Tank, I had no idea, I am honored to have someone of your level use my little setup, although I can't take much credit at all, the real credit goes to GP for developing such a great program.

Taylor


----------



## Tank316 (Jul 9, 2004)

TaPo31 said:
			
		

> Tank, I had no idea, I am honored to have someone of your level use my little setup, although I can't take much credit at all, the real credit goes to GP for developing such a great program.
> 
> Taylor


Its a great program like you said. It has taken me to a different level already, its a great feeling to be going on 41 and have alot of young lifters want to train with you. I have two young bb'ers that went through 9 wks of version I, they were very pleased with the results, and i might add, very sore at times.
A good sore,but sore!!!!! 
I have played around with alot of Bcaa's before during and after my last month of version II, its an intense program, so i didnt wanted to make sure i got my butt covered in all aspects of recovery. on non training days Gp suggested up to 400 grams of protein, man, did i love that idea!!!!!!


----------



## J'Bo (Jul 9, 2004)

ummm excuse me. who is the HOT man in GP's Avi


----------



## Sapphire (Jul 9, 2004)

I told GP all the girls on IM would LOVE that pic!     
I made him that AVI.. he needed a change!


----------



## gopro (Jul 9, 2004)

J'Bo said:
			
		

> ummm excuse me. who is the HOT man in GP's Avi



Some dude...ok...me


----------



## gopro (Jul 9, 2004)

Sapphire said:
			
		

> I told GP all the girls on IM would LOVE that pic!
> I made him that AVI.. he needed a change!

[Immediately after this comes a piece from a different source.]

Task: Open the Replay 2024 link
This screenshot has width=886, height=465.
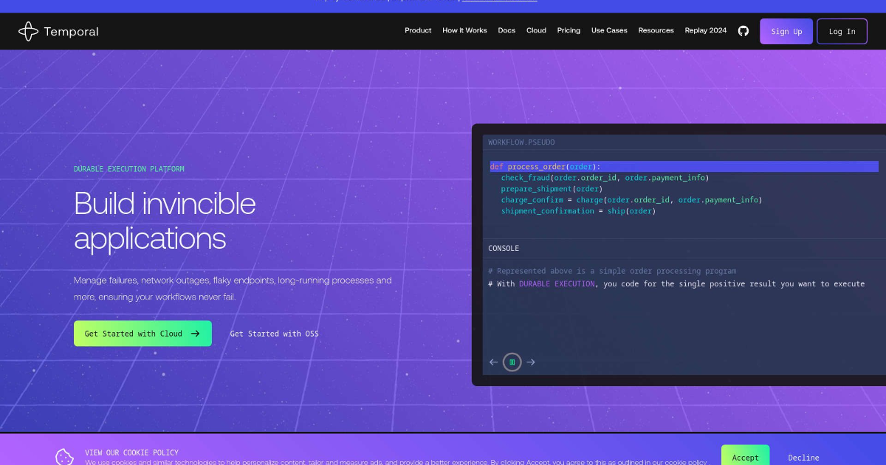Action: [705, 31]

You change yours every other day...I change mine every 3 years...so what?


----------



## gopro (Jul 9, 2004)

TaPo31 said:
			
		

> Tank, I had no idea, I am honored to have someone of your level use my little setup, although I can't take much credit at all, the real credit goes to GP for developing such a great program.
> 
> Taylor



Thanks TaPo, but what Tank is trying to say, is that you came up with an excellent "version" of P/RR/S, and I agree, as I told you on the VPXforums. And anytime you impress Tank, you have impressed ONE BIG MOFO!


----------



## Sapphire (Jul 9, 2004)

gopro said:
			
		

> You change yours every other day...I change mine every 3 years...so what?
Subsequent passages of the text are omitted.